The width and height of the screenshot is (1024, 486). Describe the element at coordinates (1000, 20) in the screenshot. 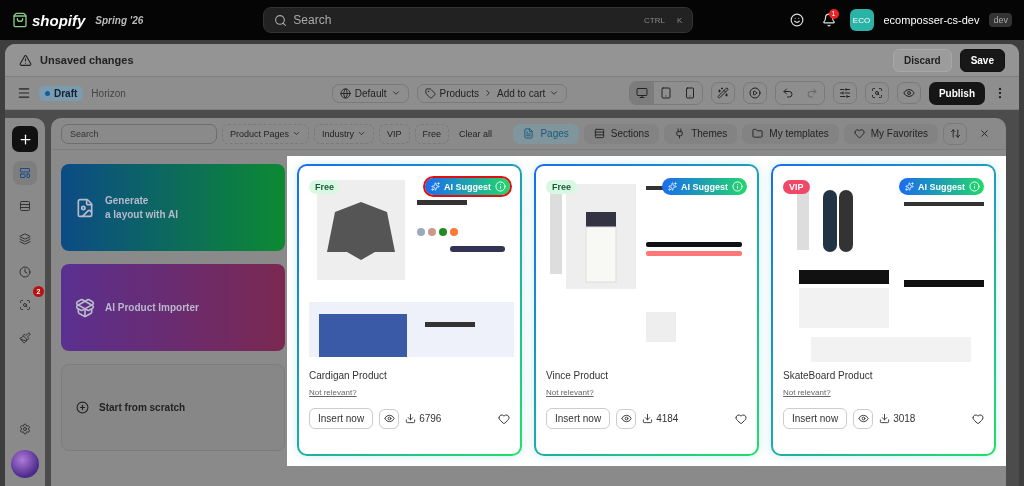

I see `environment-badge: dev` at that location.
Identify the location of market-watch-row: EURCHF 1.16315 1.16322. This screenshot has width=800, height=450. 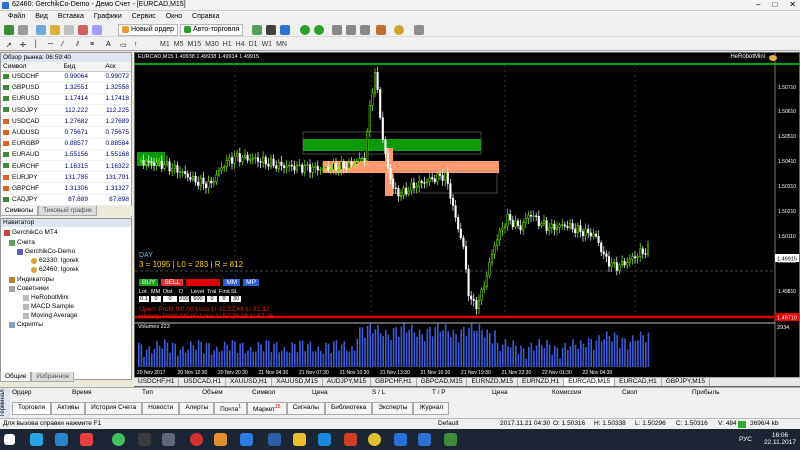
(66, 166).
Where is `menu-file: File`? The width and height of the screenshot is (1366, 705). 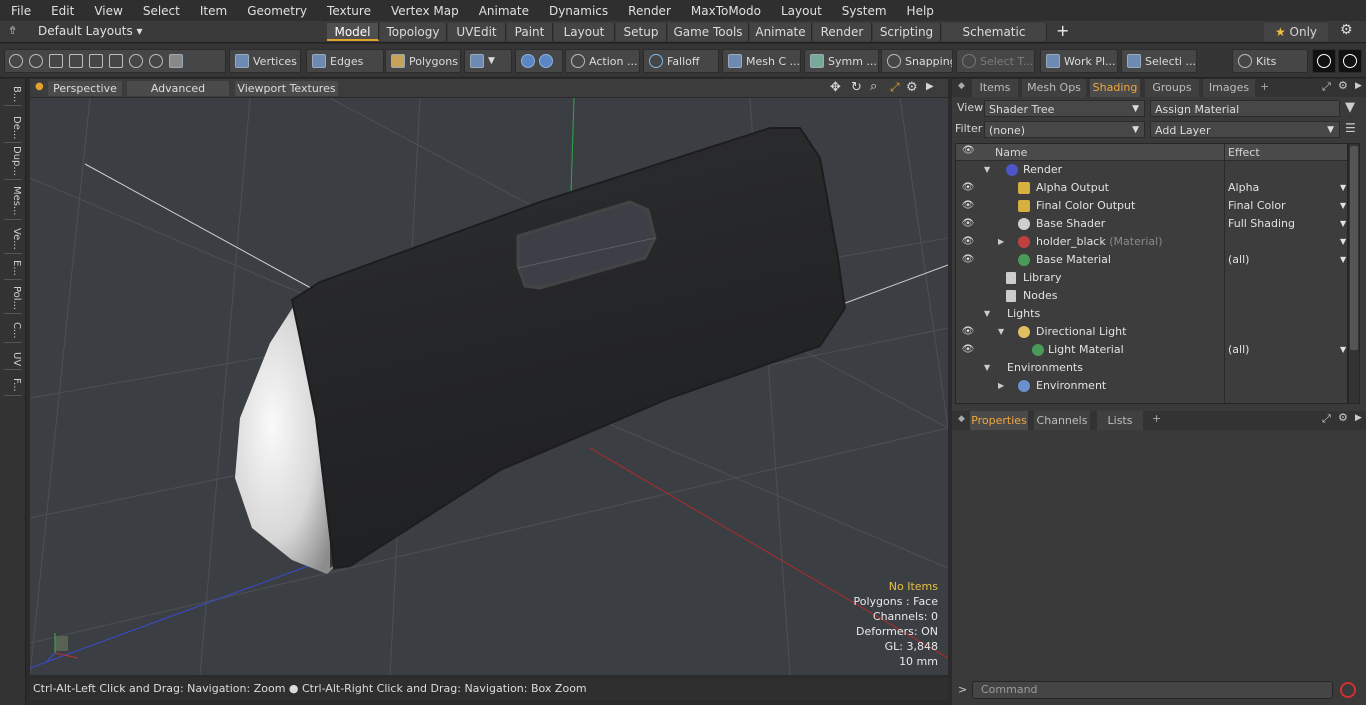
menu-file: File is located at coordinates (20, 11).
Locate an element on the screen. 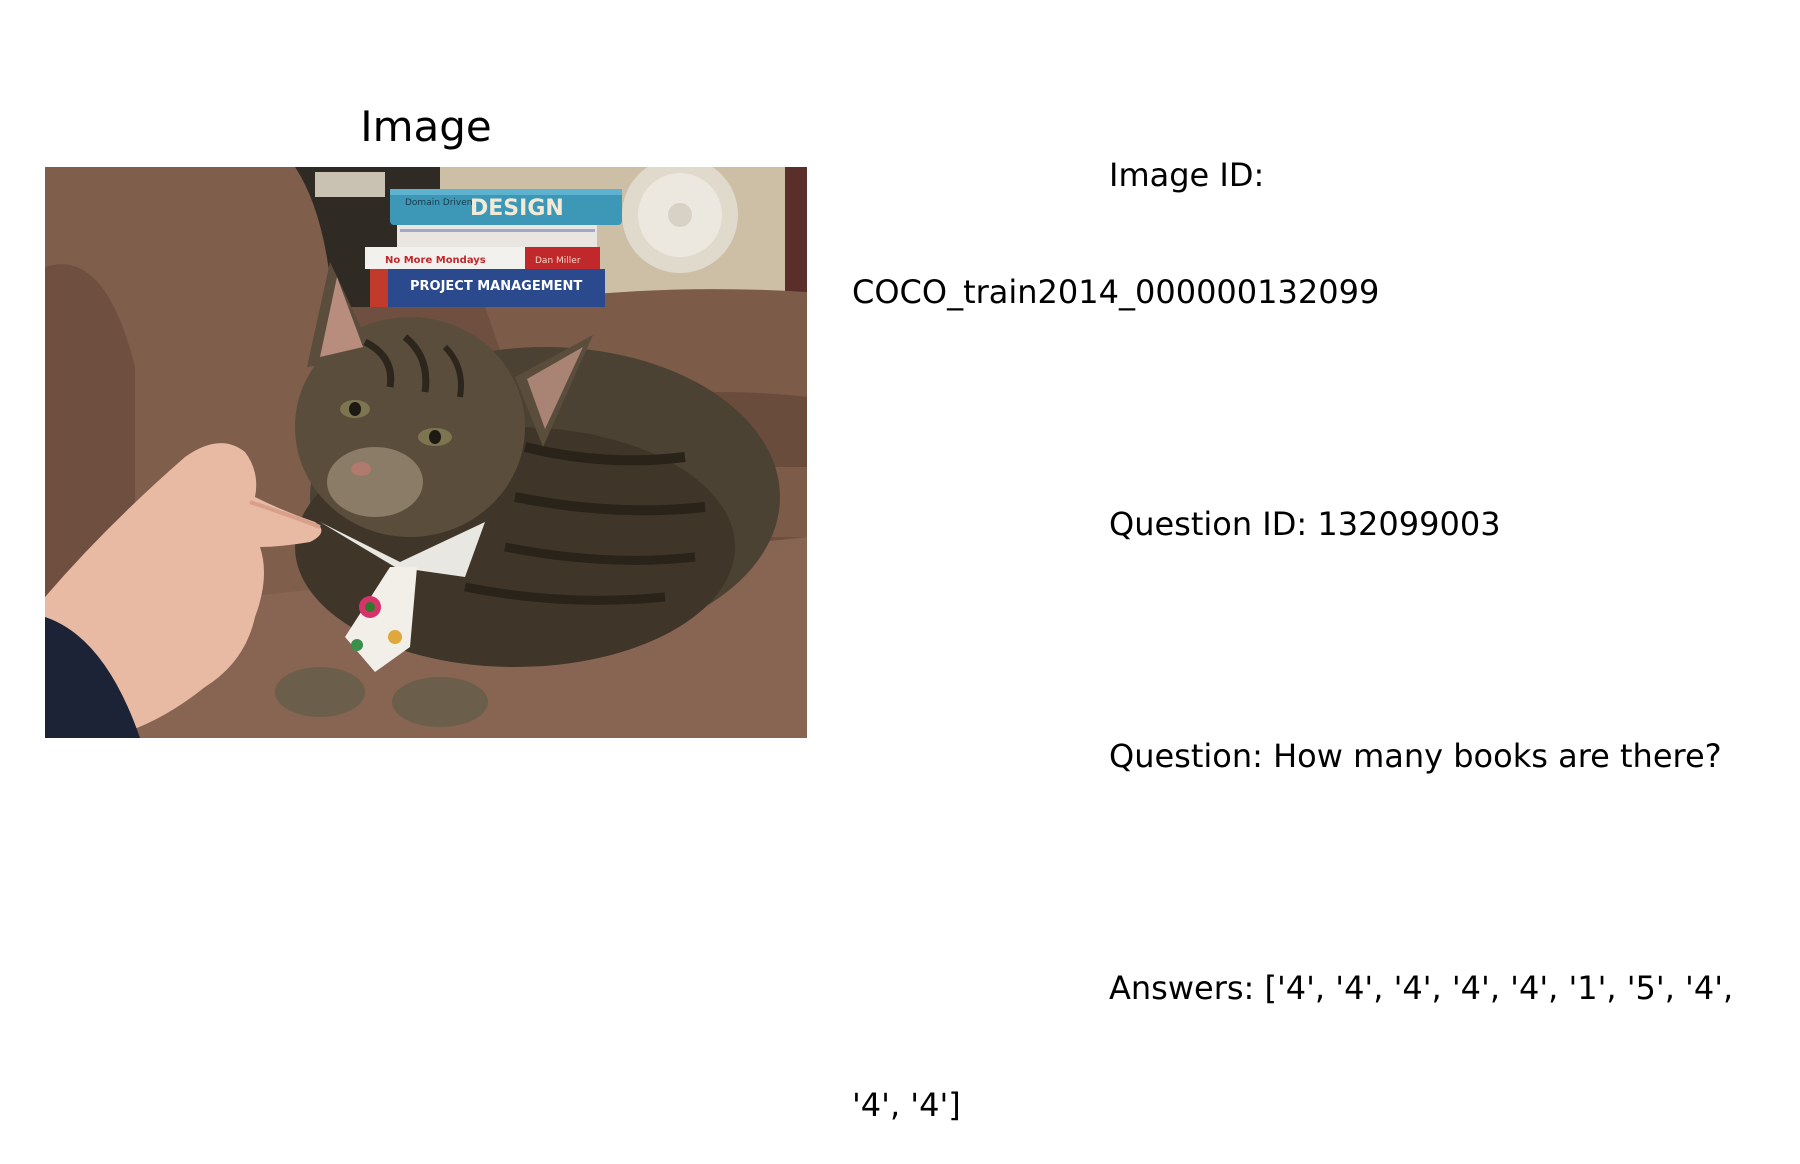 This screenshot has height=1164, width=1800. image-id-label: Image ID: is located at coordinates (1187, 175).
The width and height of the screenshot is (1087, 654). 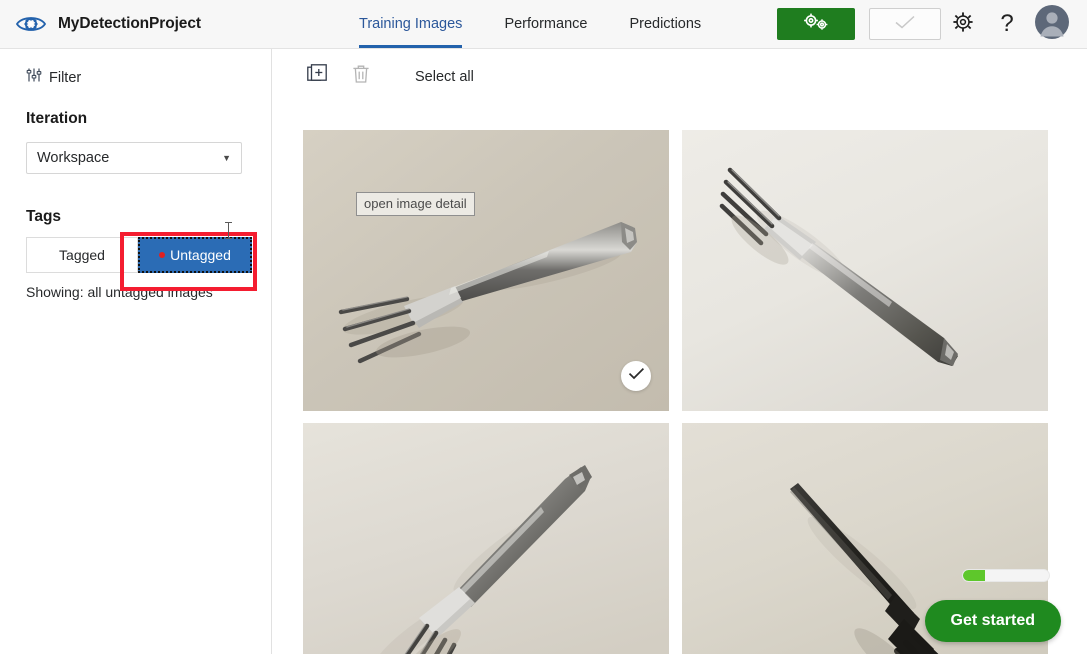 I want to click on delete-images-button, so click(x=361, y=77).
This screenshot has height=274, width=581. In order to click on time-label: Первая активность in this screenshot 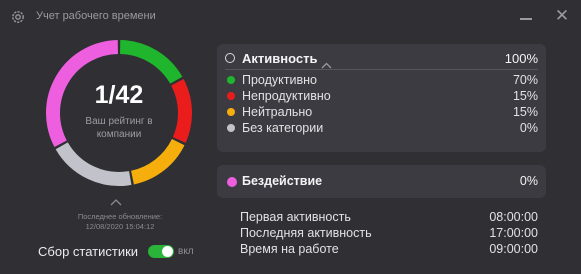, I will do `click(296, 217)`.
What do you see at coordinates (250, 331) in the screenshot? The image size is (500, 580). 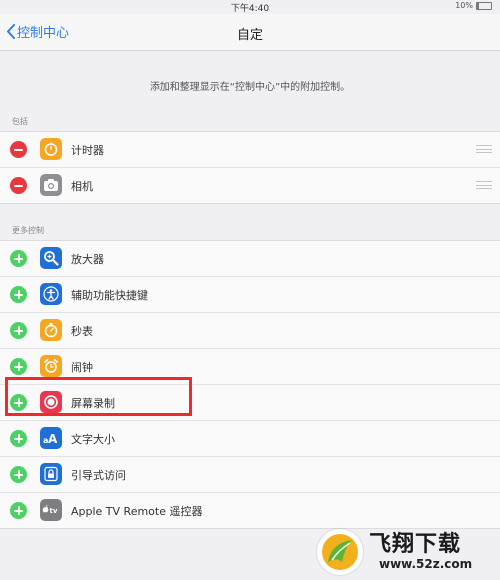 I see `list-item-stopwatch: 秒表` at bounding box center [250, 331].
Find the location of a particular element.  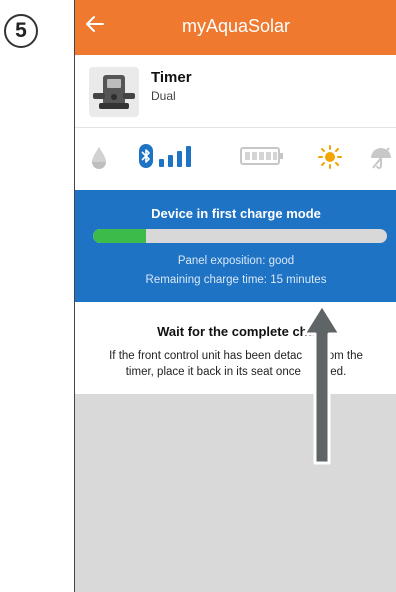

app-title: myAquaSolar is located at coordinates (236, 26).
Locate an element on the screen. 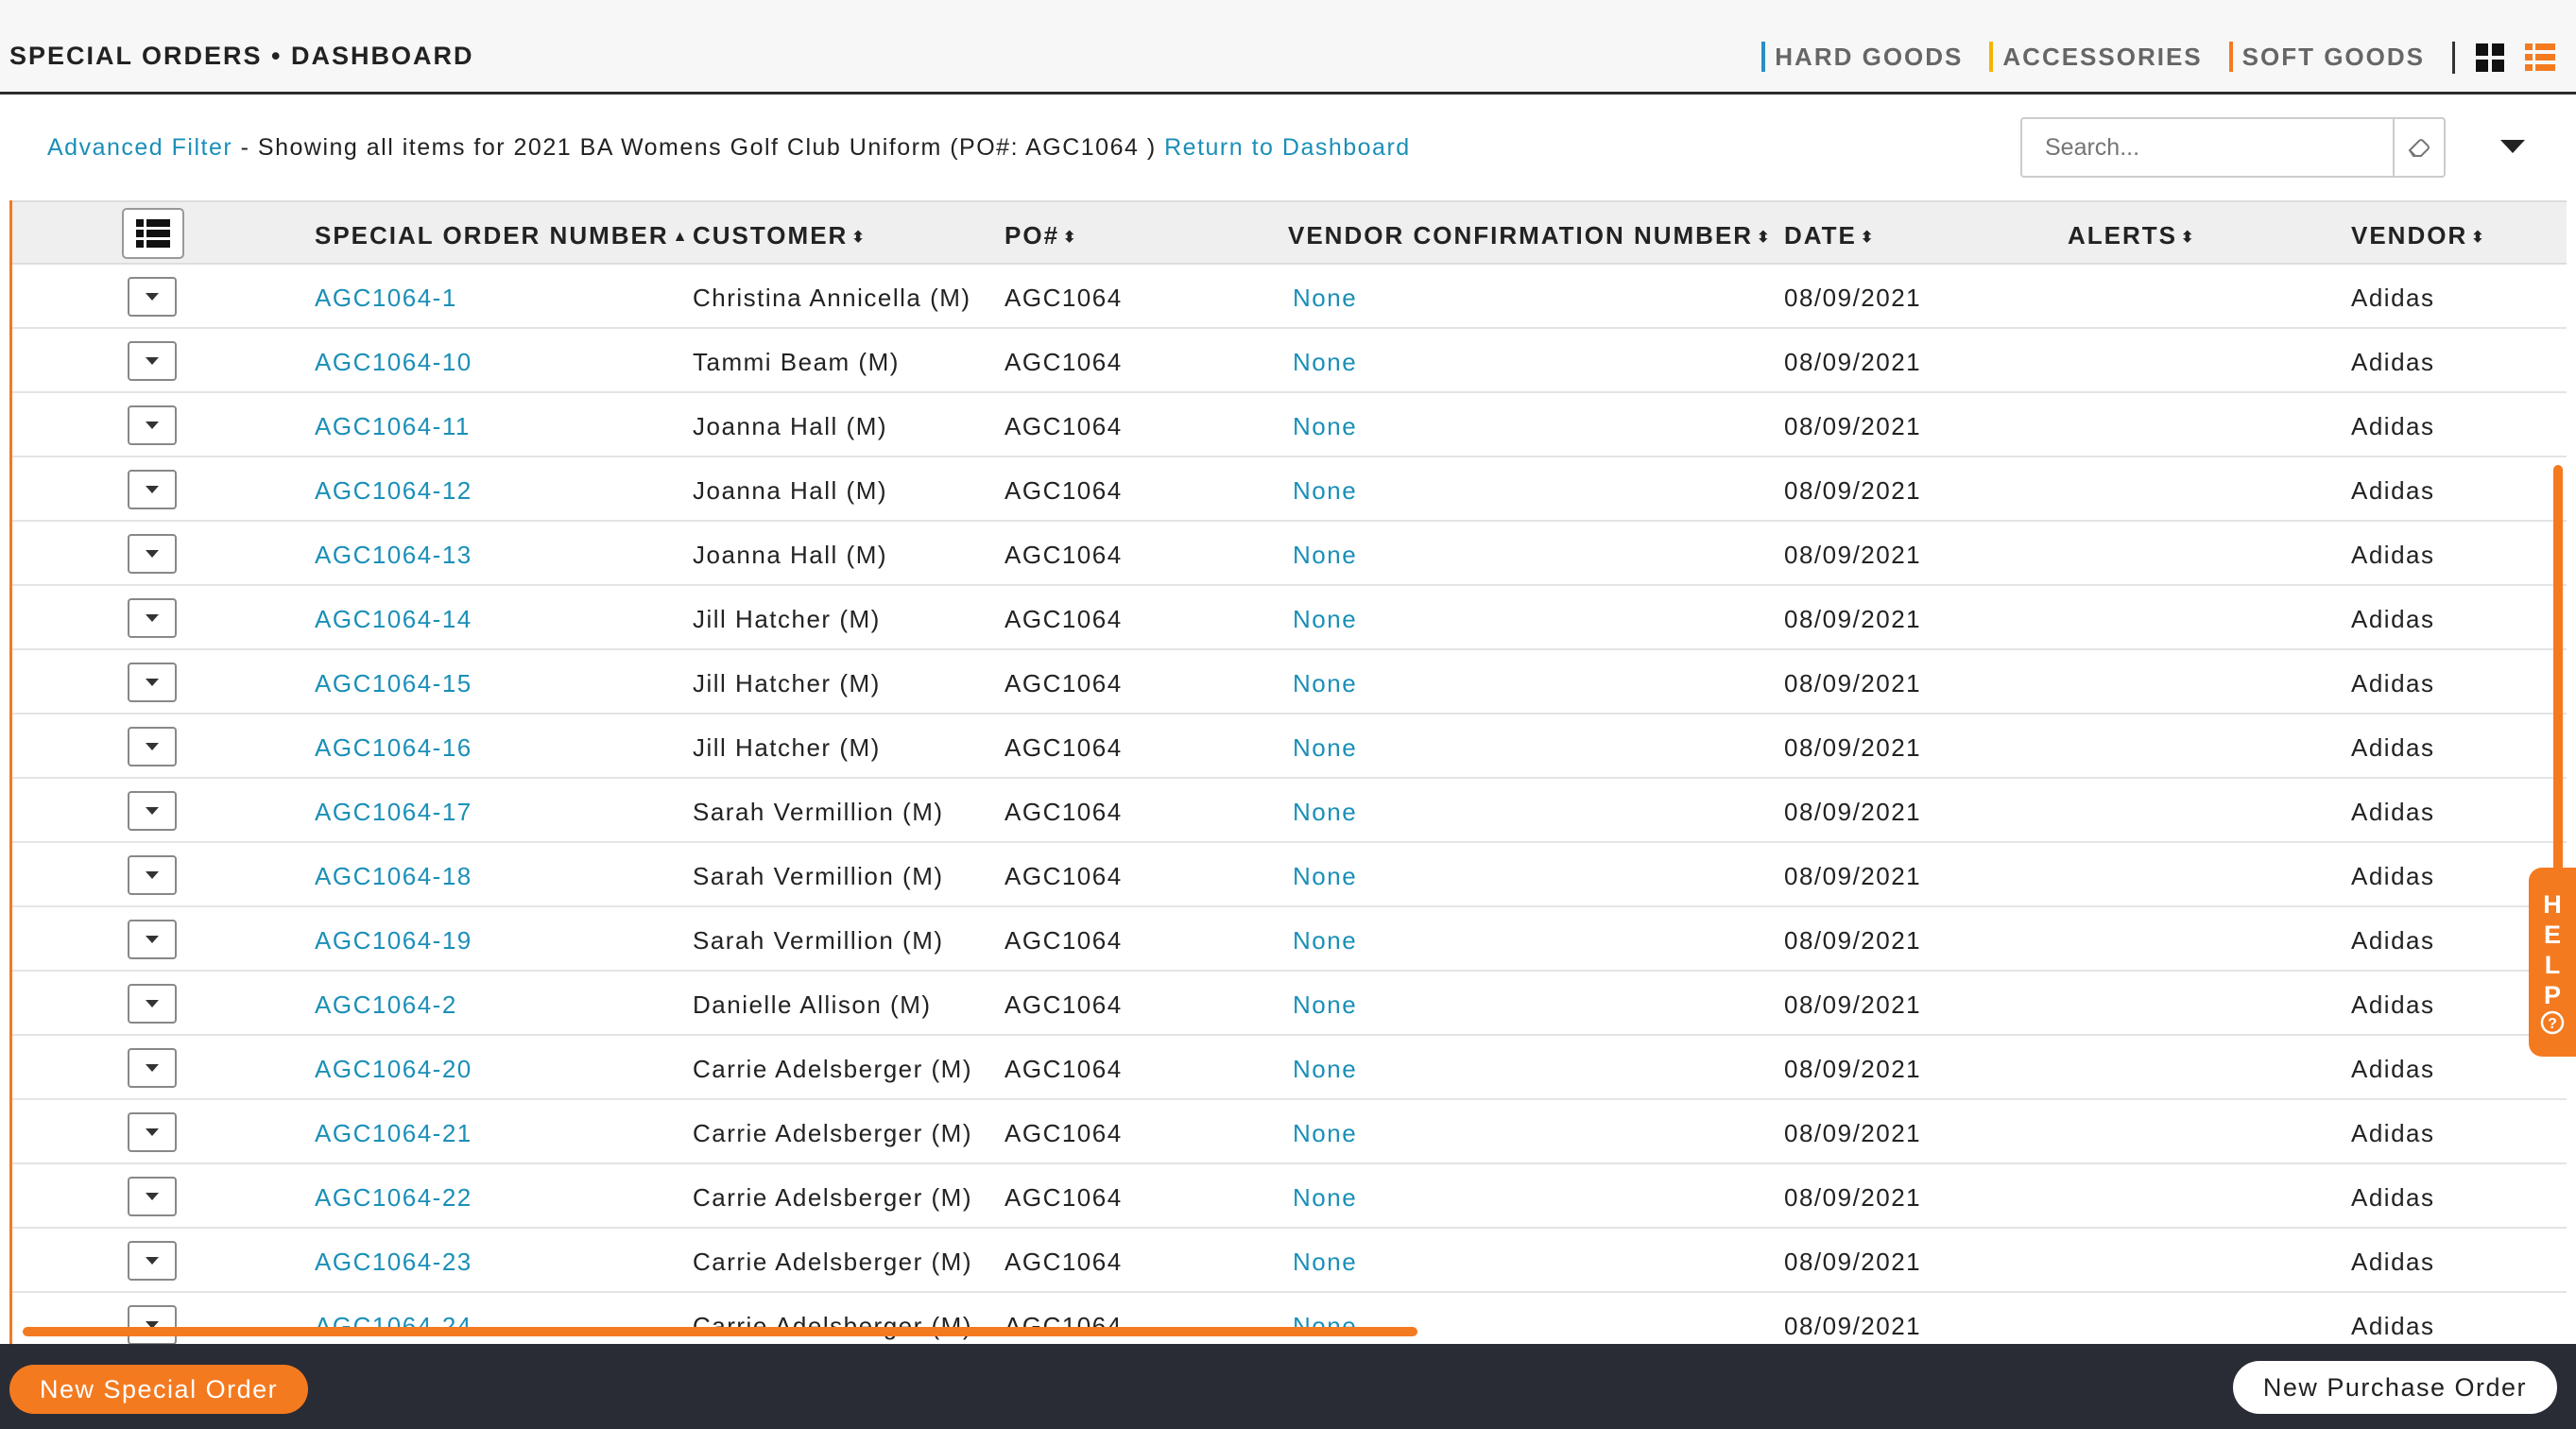 The width and height of the screenshot is (2576, 1429). clear-search-button is located at coordinates (2418, 148).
━━━━━━━━━━━━━━━━━━━━━━━━━━━━━━
Job » Set out the records above as a numbered list, starting with the line that contains "Identify the location" and going on through the line that contains "menu-file: File is", with any blank lines dropped. Leave the pictures out of your answer.

Exercise answer »
1. Identify the location of market-watch-row: EURCHF 1.16315 1.16322. This screenshot has width=800, height=450. 
2. (66, 166).
3. Where is `menu-file: File`? The width and height of the screenshot is (1366, 705). 
4. menu-file: File is located at coordinates (20, 11).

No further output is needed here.